The implications become that perhaps the internet is to blame for all these problems, and in that regard, the programme is partly correct.

But the act of allowing your child unrestrained access to the internet should, itself, be a crime under parental neglect.

The technology we have access to is harmful for adults, let alone children, and yet many parents have completely taken their hands of the reigns. Vast swathes of children are being raised by their computers, their unruly peers, and their schools.

It’s little wonder that quiet monster are being created in the glare of a smartphone screen, and that behaviour standards in schools are plummeting (in part evidenced by the mass migration out of education by teachers and home-schoolers).

According to Catholic doctrine, a parent has the primary responsibility for the education of their child, but many are just handing them over to the world to be raised and wondering why they come back damaged.

Nevertheless, technology is actually the secondary issue.
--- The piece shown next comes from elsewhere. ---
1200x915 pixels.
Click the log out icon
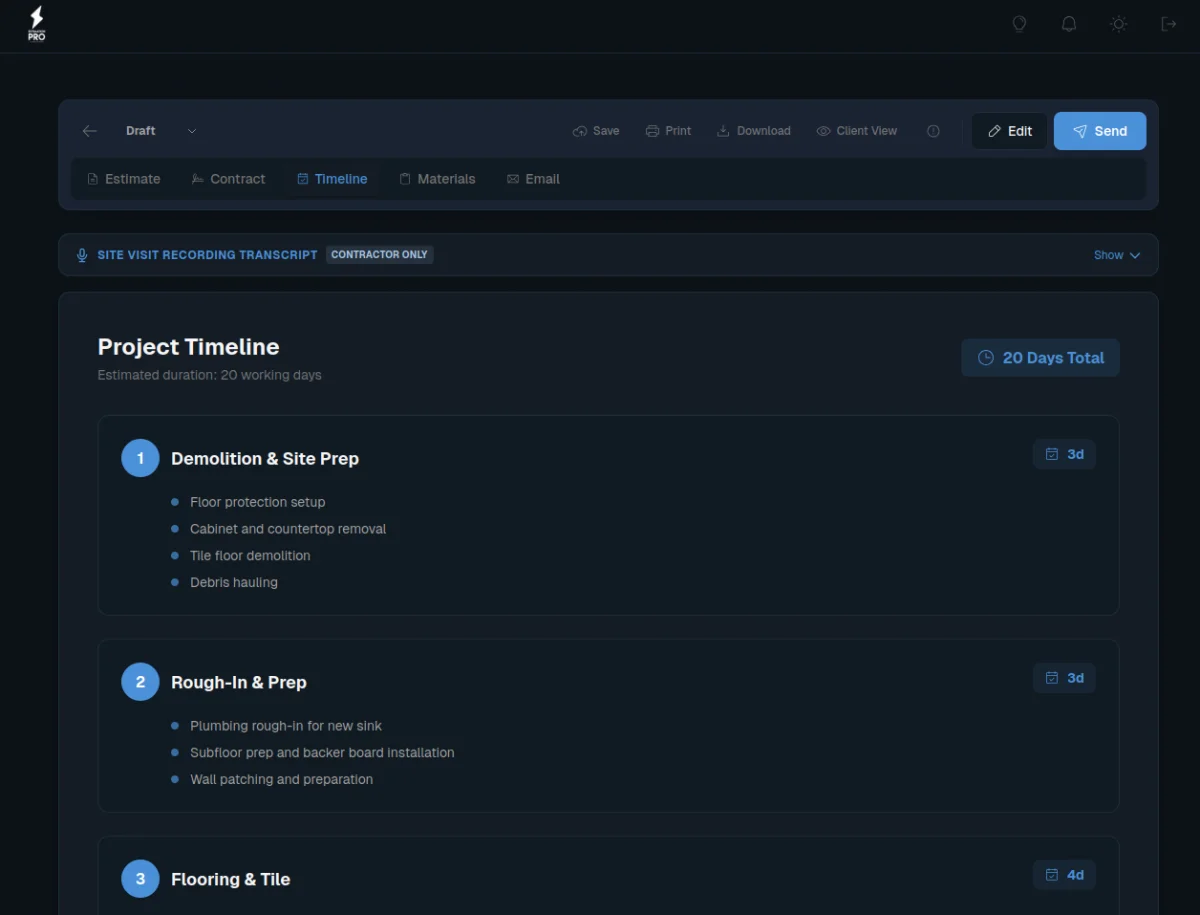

Smartphones and social media must be banned for children at least under 16, probably 18 (particularly given the quiet acceptance of child-on-child sexual abuse through sexting etc). However, what drives these boys to their computers and the manosphere?

It’s a society that has forgotten what masculinity is; that shuts down the opportunities for boys to truly become good men; all under the guise of equality and concerns about ‘toxicity’.

The positive differences between boys and girls are being melded as boys are encouraged to become more effeminate and placid.

But they are not stupid. They can tell that there is something wrong about the claims that to be a man is to be a force of evil oppression. And they can also see the clear differences between men and women.

The problem of toxic masculinity will not go away until acceptance of true masculinity is established.

Unfortunately, that masculinity, the type promoted by Catholicism, is at odds with our society – and therefore the problems will not get fixed.

Boys will not be taught that there is virtue in leading one’s family, taking up the fight for a just cause, or the ambition to become the great men of history they are no longer taught about.

Instead, they must become androgynous, hypersexualised, confused people, void of the characteristics and virtues that call them to Christ-like masculinity.

In the meantime, schools will continue to quash the masculine spirit of boys, and parents will continue in their sedentary pursuit of calm through handing their boys over to the evils of the internet. The government will try some internet crackdowns, but these will likely just result in further suppressions of free speech.

We can only hope, pray, and act so that the Church steps into the breach, and boldly proclaims the untold joys, struggles and positives of true masculinity – a masculinity that boys can only find in relationship with their Creator.